Entre 2016 e 2018, o país acompanhou traficantes se engalfinharem em violentas batalhas por controle territorial, com reflexo no Rio. “Aqui, a disputa entre PCC e CV se materializou com o investimento da facção paulista em grupos rivais do Comando e foi potencializada porque a crise fiscal, econômica e de gestão que o estado enfrentou fragilizou a capacidade de respostas do poder público”, afirma Couto. “Essas mesmas condições facilitaram o crescimento explosivo das milícias.”
Os anos 1960 pariram esquadrões da morte que serviram de embriões às milícias como hoje as conhecemos. O mais famoso deles, a Scuderie Le Cocq, homenageia no nome um detetive morto pelo bandido Cara de Cavalo, depois executado ao arrepio do devido processo legal.
Grupos de extermínio estiveram por trás de várias chacinas ao longo desses anos, mas o modelo miliciano clássico se fortaleceria só nos anos 2000, com policiais e ex-policiais em seu esqueleto.
Milicianos não são menos tirânicos do que traficantes, mas “se vendem como fiadores de mercadorias valiosíssimas”, aponta Bruno Paes Manso no livro “A República das Milícias” (Todavia). Eles prometem ordem e parceria com a polícia, o que diminui o risco de operações policiais e tiroteios nas comunidades.
“Você tem o envolvimento direto dos agentes de segurança pública, então é por dentro do Estado que a milícia cresce, com toda a proteção e a informação privilegiada”, afirma o sociólogo José Cláudio Souza Alves, pesquisador do fenômeno.
No começo, havia uma aura justiceira associada à milícia, como se ela tivesse autorização para combater a qualquer custo traficantes que inundavam as comunidades com drogas. Hoje isso é balela. “Milicianos também têm relação com o tráfico, apesar do discurso de que impediriam bandidos de crescer”, diz Alves.
“O discurso ‘legitimador’ das milícias faz parte do passado”, segundo Couto, do Instituto Fogo Cruzado. “Agora, milícias e traficantes atuam em parceria e fizeram um ‘intercâmbio’. A milícia vende drogas e o tráfico cobra taxas de moradores. A milícia hoje é uma grande holding, já que tem em seu modelo a detenção de ‘participação acionária’ nas atividades do tráfico.”
Milicianos já se uniram ao TCP para tomar espaços da ADA e também arrendaram áreas inteiras para traficantes explorarem economicamente uma região. “Como as milícias são compostas também por servidores da administração pública, elas têm acesso a informações que valem muito”, diz a socióloga.
Têm também ascendência sobre boa parte de serviços e comércio. Controlam a venda do gás de cozinha, a segurança local, a cobrança de aluguel das casas, o acesso a consultas médicas, a circulação das vans, entre outras frentes de negócio clandestino.

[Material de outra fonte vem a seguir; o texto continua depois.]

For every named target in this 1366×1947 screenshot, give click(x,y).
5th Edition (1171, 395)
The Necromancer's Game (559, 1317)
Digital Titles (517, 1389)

A atuação é quase sempre imposta na base da força. Alguém que se recuse a pagar pela proteção oferecida por milicianos, por exemplo, pode ser coibido a mudar de ideia após sofrer atentados.
Suspeita-se que algo assim aconteceu no latrocínio de um advogado de 27 anos que saía de uma roda de samba no centro do Rio. A Polícia Civil prendeu em agosto um segurança acusado de encomendar o roubo por R$ 400 para o homem que acabou esfaqueando Victor Stephen Pereira.
“Ao ampliar seu domínio territorial, a milícia amplia também sua ‘cartela compulsória de clientes’”, diz Couto. “Ela atua fortemente no setor de construção civil, grilando terras, drenando e roubando areia, construindo empreendimentos imobiliários.”
A cada dois anos, esse batalhão de criminosos tenta intervir no processo eleitoral, muitas vezes com êxito. Uma das táticas é permitir que apenas candidatos chancelados pela milícia façam campanha nos territórios dominados. Em última instância, chegam a matar potenciais concorrentes.